▸ DOCUMENT EXTRACT
▶

International Markets:

  • MSCI EAFE (Europe, Australasia, Far East) rose 3.97%, helped by a softening U.S. dollar and improving economic sentiment across the eurozone.
  • Emerging Markets returned +4.3%, supported by reduced capital outflows and stabilization in key Asian markets following early-year currency stress. 
  • Small Caps: The Russell 2000 rose 5.2%, regaining some ground but still down year-to-date, as investors remained cautious around domestic cyclicals and credit conditions.
  • Sector Rotation: Risk appetite re-emerged, driving outperformance in high-beta areas like Tech and Industrials, while defensives such as Staples and Utilities lagged slightly in relative terms.

This rally, although rapid, aligns with historical post-correction rebounds. Since 1970, when the S&P 500 experiences a six-week gain of 15% or more (as it just did), average forward 12-month returns have typically doubled the long-term average. Still, given the policy volatility and the fact that tariffs are only “paused,” not cancelled, investors should remain cautious about potential volatility returning.

Fixed Income

Fixed income performance was more muted.

  • Canadian bonds were flat overall (+0.1%), with corporate credit outperforming due to tighter spreads
  • U.S. Treasuries declined (-1.1%) as longer-dated yields rose on deficit concerns and bond market anxiety over Trump’s fiscal proposals
  • High Yield outperformed globally, benefiting from lower duration and risk-on sentiment

Credit markets suggest growing confidence, but longer-end sovereign bonds remain sensitive to fiscal and inflation uncertainty.


Commodities & Currency

  • Oil prices rebounded 3.2%, though remain sharply lower year to date
  • Gold held firm (-0.7%) after strong April gains, as inflation and geopolitical concerns kept demand elevated
  • Canadian dollar strengthened modestly (-0.4% vs. USD) as markets digested Bank of Canada and Federal Reserve policy divergence.

Economic Overview

United States:

The U.S. economy continues to navigate uncertainty stemming from protectionist trade policies. Although tariffs were scaled back following May’s diplomatic truce, they remain elevated (approximately 14%) and are likely to exert upward pressure on inflation and slow growth heading into the second half of 2025. Q1 GDP contracted for the first time in three years, with imports soaring 50.9% annualized, pulling trade’s contribution to GDP into record negative territory. Service exports, particularly tourism, declined 34.5%, while government spending saw its first drop in nearly three years due to budget cuts. Despite this, private demand remained robust, with households frontloading consumption ahead of tariff hikes.

The labour market remained relatively stable in May, with +177K payroll gains, though distortions from severance pay may have inflated the figures. Structural weakness is emerging among younger workers and the long-term unemployed. The Fed is expected to remain cautious, postponing any rate cuts until late 2025, as core PCE inflation rose at its fastest pace in over a year.

◀

▸ QUESTIONS TO ANSWER
• A. Name every sector the market commentary mentions in its point on sector rotation.
• B. According to the market commentary, why did U.S. Treasuries decline?

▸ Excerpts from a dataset
▶

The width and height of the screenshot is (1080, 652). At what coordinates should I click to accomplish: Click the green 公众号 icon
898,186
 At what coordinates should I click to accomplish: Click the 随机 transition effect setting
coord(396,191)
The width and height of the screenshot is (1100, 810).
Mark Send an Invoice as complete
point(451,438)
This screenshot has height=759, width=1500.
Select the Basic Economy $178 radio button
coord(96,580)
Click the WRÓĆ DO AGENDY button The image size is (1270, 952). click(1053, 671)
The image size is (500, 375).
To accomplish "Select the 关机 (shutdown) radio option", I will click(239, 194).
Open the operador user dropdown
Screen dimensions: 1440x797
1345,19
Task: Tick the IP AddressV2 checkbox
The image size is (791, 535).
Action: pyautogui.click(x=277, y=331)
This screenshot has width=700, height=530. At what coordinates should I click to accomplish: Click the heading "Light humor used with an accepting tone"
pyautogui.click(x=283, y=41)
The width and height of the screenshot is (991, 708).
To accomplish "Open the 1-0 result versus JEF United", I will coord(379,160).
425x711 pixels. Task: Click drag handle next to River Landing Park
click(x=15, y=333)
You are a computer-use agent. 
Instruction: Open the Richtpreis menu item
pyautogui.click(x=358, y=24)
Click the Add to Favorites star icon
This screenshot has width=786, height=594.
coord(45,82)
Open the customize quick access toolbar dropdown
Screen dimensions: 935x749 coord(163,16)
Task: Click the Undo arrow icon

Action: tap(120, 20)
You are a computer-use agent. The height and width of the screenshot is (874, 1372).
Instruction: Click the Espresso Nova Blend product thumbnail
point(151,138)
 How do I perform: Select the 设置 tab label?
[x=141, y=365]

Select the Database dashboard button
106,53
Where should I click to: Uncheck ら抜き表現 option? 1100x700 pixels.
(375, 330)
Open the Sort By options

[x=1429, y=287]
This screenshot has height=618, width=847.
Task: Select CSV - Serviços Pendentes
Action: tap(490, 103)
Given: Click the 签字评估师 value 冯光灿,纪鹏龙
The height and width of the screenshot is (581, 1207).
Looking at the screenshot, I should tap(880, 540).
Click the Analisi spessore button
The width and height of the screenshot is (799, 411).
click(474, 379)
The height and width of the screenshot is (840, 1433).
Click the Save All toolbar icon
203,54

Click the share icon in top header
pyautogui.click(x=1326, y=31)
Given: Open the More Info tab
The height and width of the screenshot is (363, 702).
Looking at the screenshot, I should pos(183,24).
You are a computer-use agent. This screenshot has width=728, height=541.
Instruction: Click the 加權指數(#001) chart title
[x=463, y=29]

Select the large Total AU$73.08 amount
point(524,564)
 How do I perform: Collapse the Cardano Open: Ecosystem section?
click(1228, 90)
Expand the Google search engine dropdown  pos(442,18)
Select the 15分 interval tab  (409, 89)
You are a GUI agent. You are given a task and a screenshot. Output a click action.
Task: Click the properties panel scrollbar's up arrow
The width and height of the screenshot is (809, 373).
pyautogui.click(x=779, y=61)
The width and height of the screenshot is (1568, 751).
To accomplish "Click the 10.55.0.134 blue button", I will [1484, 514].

◀

▸ ANSWERS BY TASK
• A. Tech, Industrials, Staples, Utilities

• B. U.S. Treasuries fell 1.1% because longer-dated yields rose. Those yields rose on deficit concerns and on bond market anxiety over Trump's fiscal proposals.